Environmental dermatology is definitely a growing field because skin diseases comprise a significant segment of environmentally related diseases35 (see Table 3), and the skin is in most cases the target of the ever-increasing number of personal care products that might contain potentially hazardous chemicals.

 

It is important to understand the implication of the skin and its functions (permeability, absorption, and metabolism) in the development of environmentally related diseases. At this point, more than 3,700 chemical agents have been implicated as causal agents in allergic contact dermatitis and more than 65,000 chemical agents have been identified as causal agents in irritant contact dermatitis in humans.35

The 2004 Burden of Skin Disease study determined that 72.9 million persons that year were suffering from contact dermatitis. In stark contrast, an estimated 140 comprehensive patch testers exist in the United States (identified through the American Contact Dermatitis Society membership).36

With the accelerating number and types (nanoparticles and other nanomaterials) of chemicals being introduced into the environment, dermatologists are in the unique position to participate in the evaluation, screening, testing, and monitoring of these new product technologies and to advise practitioners and patients. Furthermore, a growing opportunity exists to work hand in hand with industry to identify avenues for future potential developments, pitfalls, and design alternatives, early in the manufacturing process. This collaborative process could eliminate costly investments on products with predicted or potential injurious effects.

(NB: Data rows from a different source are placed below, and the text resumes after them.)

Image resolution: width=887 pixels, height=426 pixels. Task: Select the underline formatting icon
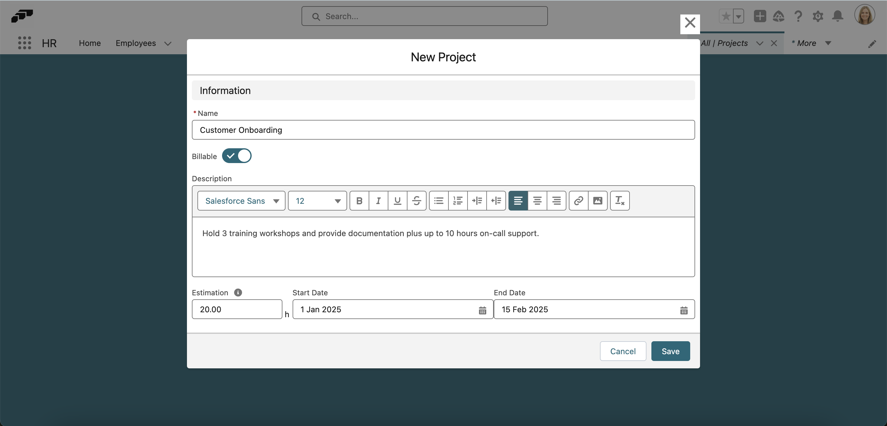point(397,201)
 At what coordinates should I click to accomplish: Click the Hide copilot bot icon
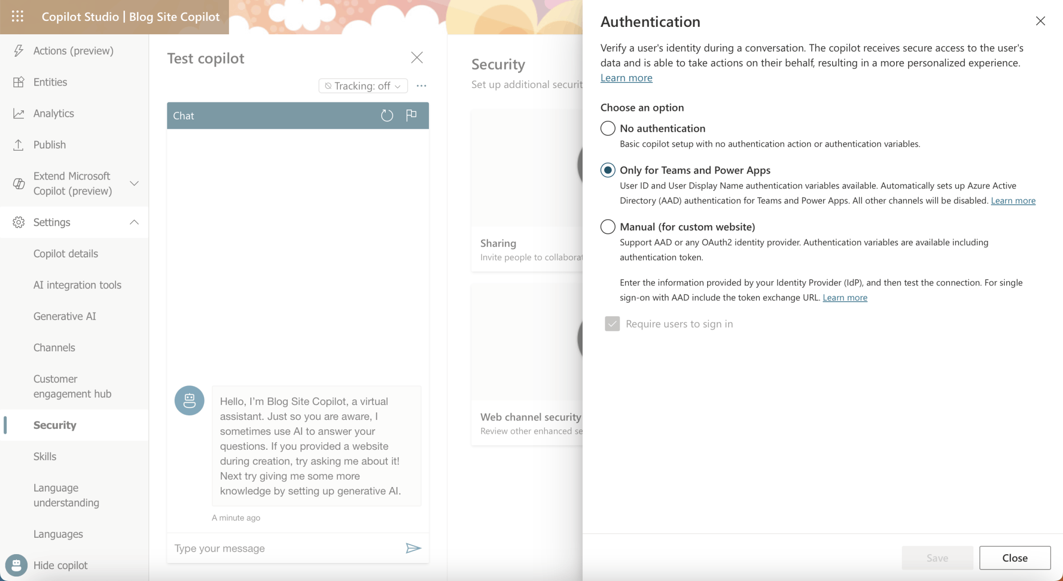(x=16, y=565)
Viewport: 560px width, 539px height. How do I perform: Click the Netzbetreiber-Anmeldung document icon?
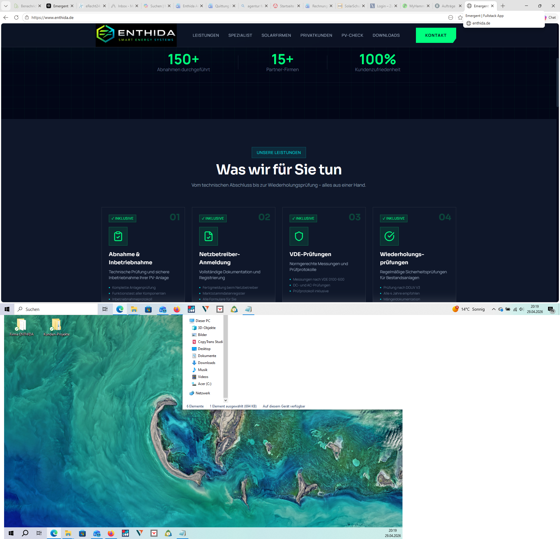[208, 236]
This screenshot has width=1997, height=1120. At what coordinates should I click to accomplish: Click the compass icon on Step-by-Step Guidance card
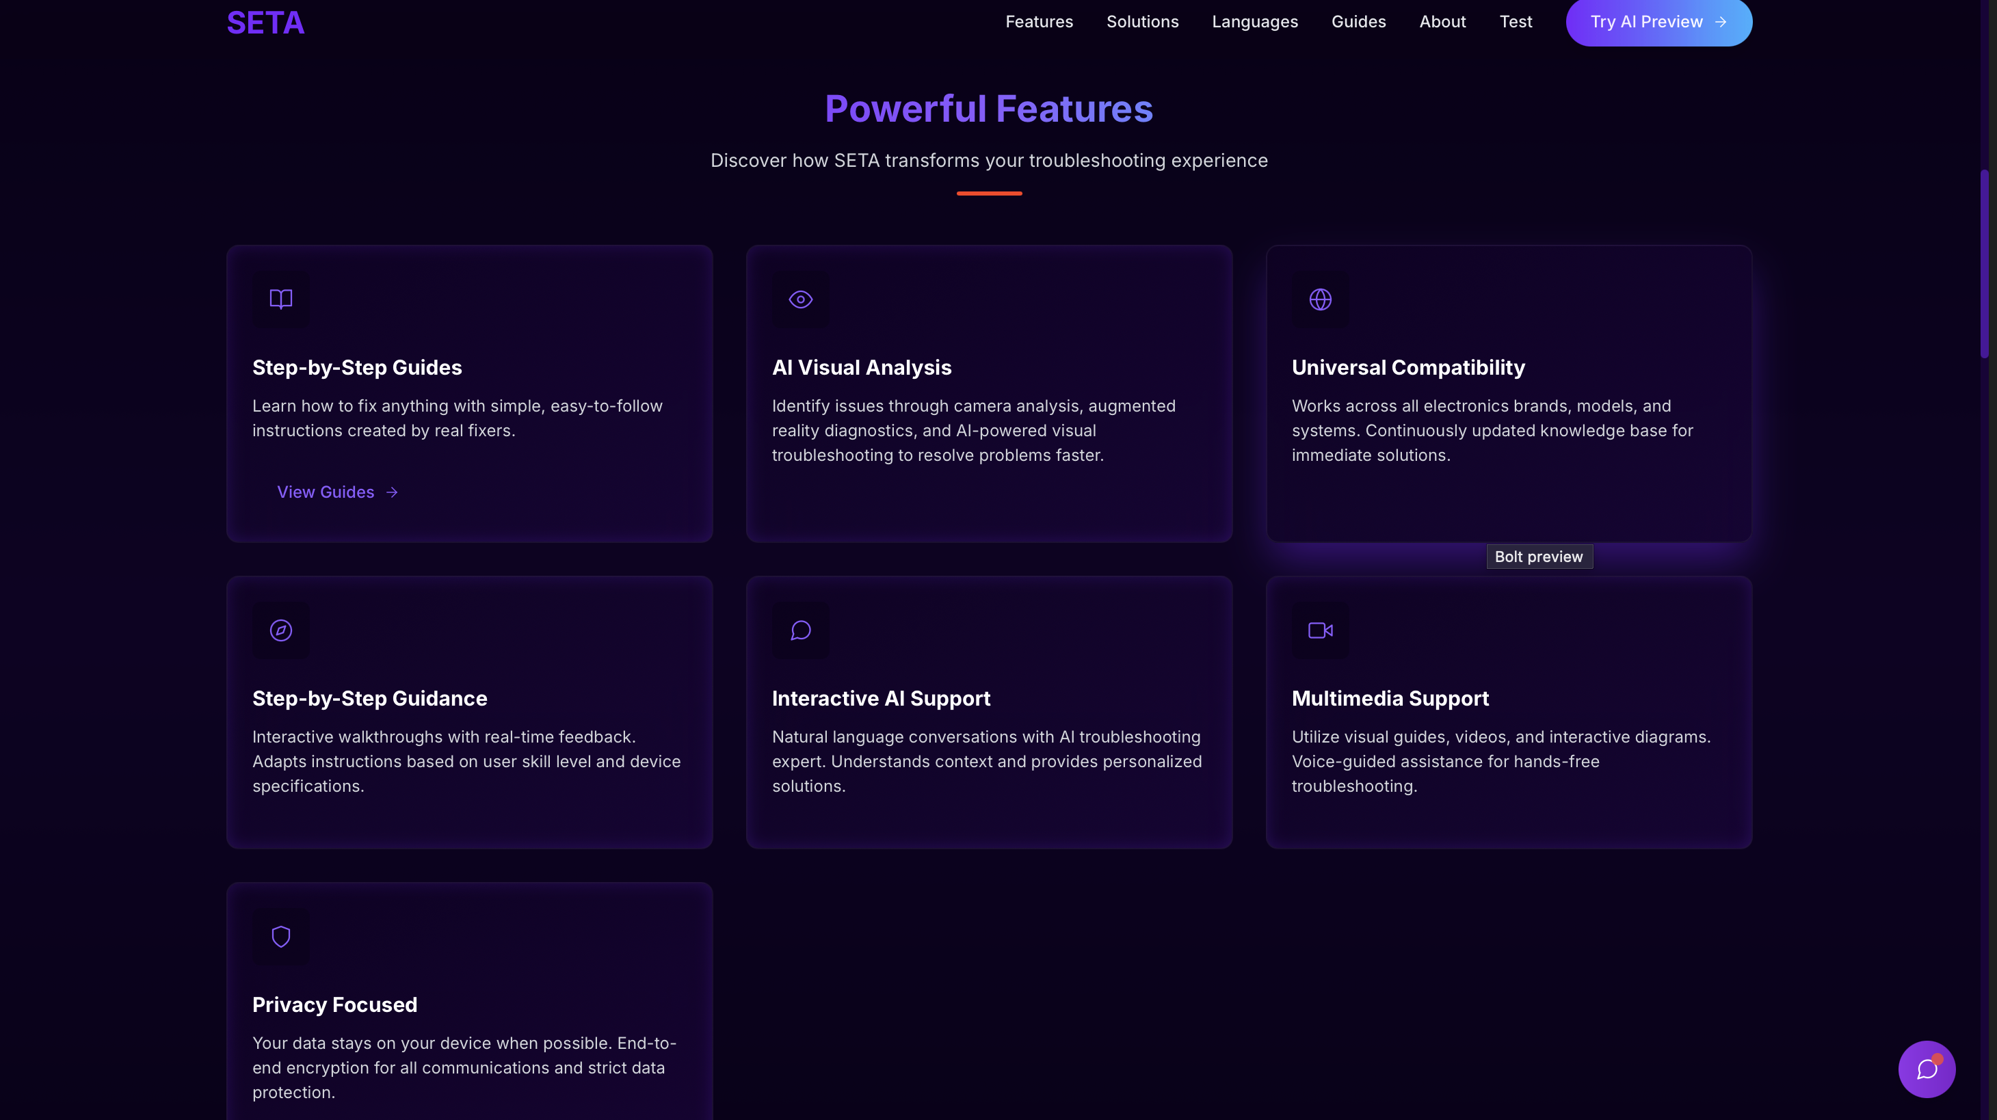click(281, 630)
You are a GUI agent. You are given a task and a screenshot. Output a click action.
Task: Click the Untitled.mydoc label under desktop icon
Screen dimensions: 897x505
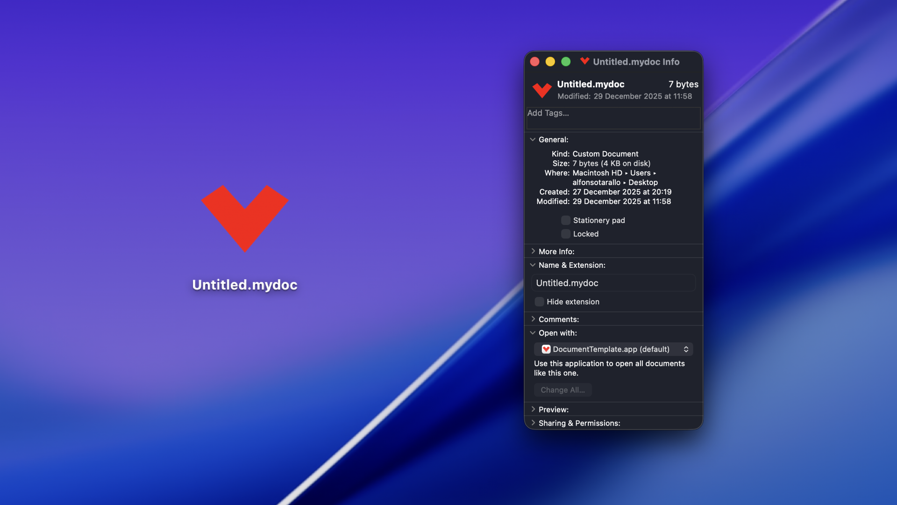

Ultimately, through increased awareness of possible harmful agents (both active and inert) in our environment, which includes personal hygiene products, medicaments and personal effects, we can work toward safer products and “be enabled to enjoy …[our]…environment with safety.”5

The delicate balance between using technology to support our ever-growing population and its potentially hazardous consequences must be continuously adjusted for optimal overall outcome.